So it’s libboost-python39.so, but I’m using python:3.8 as the base image. That didn’t really add up. Apparently the base image has a distribution Python version, but installs a different one on top of it. So, switching to the python:3.9 base image worked (the whole CI pipeline worked then). Of course, would I have insisted on using Python version 3.8 (maybe my project doesn’t build with 3.9 yet?), I would be at a loss.
Conclusion: I think there’s some lessons about the current state of software packaging in here:
- It’s normal for language package managers, rather than to error out when discovering a binary is missing, try to build it. This even works, sometimes! But it’s a very flawed approach, because the package manager cannot support every distribution out there, has no root rights to install dependencies, and it’s also duplicated work.
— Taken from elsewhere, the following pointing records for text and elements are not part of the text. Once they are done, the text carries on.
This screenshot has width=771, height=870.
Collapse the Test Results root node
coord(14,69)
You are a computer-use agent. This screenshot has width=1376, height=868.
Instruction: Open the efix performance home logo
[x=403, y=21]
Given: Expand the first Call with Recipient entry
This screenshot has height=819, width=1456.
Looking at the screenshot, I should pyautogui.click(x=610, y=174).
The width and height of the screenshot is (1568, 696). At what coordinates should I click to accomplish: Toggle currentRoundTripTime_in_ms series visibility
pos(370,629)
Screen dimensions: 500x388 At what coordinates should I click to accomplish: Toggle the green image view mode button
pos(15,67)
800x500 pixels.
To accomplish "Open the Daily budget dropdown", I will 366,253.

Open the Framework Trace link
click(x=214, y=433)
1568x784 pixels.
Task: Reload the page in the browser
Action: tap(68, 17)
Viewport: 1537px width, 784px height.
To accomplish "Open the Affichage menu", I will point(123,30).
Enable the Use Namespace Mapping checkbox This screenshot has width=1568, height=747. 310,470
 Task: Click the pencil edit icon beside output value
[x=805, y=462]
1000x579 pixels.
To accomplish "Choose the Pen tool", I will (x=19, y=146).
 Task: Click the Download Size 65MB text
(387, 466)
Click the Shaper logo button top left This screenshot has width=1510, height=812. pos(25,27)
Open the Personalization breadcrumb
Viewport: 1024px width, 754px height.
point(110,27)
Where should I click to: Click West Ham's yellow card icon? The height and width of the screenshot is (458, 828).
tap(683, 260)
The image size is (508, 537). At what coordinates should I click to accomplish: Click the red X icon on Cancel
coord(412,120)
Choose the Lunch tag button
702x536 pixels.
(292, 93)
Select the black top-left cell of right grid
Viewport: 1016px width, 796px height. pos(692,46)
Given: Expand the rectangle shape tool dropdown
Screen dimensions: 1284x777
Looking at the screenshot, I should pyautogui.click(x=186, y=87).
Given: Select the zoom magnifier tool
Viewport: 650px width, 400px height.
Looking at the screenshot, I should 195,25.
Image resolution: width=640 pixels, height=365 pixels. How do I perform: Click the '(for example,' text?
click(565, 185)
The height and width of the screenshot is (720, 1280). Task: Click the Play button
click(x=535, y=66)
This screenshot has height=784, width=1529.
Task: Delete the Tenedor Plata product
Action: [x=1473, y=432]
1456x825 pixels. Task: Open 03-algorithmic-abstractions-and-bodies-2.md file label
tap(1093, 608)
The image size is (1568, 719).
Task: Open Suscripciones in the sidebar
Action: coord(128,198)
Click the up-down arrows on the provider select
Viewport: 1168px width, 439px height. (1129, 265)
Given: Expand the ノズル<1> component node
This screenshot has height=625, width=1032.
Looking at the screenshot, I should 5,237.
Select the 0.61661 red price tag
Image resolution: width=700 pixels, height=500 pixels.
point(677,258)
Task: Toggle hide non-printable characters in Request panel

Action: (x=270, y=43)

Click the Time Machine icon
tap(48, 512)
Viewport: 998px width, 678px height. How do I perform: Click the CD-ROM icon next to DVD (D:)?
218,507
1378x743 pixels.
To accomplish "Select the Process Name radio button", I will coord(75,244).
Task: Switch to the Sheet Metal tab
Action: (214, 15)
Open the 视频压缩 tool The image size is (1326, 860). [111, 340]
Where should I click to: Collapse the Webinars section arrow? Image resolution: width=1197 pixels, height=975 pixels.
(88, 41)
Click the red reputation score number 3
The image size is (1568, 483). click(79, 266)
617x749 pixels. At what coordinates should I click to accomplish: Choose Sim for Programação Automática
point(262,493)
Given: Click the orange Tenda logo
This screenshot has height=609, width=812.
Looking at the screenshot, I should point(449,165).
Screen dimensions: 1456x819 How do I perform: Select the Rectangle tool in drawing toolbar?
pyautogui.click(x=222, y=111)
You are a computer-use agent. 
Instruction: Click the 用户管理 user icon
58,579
- Using Docker as a base image for CI only goes so far. They doesn’t compose at all (and can’t, by design), and as soon as the most trivial use-case isn’t covered, you have to open it up or build your own base image, which gets very non-trivial.
The whole issue would be completely avoided by having Nix packages for tango, libboost-python and pytango, of course, and the resulting build would be automatically cached as well. Something which I had to add explicitly into my .gitlab-ci.yml file. Nix would also not have any interactive prompts while installing as well.
Anyhow, hope this was a bit interesting to read and maybe you can convince some people using such stories that Nix might be a good fit for their projects.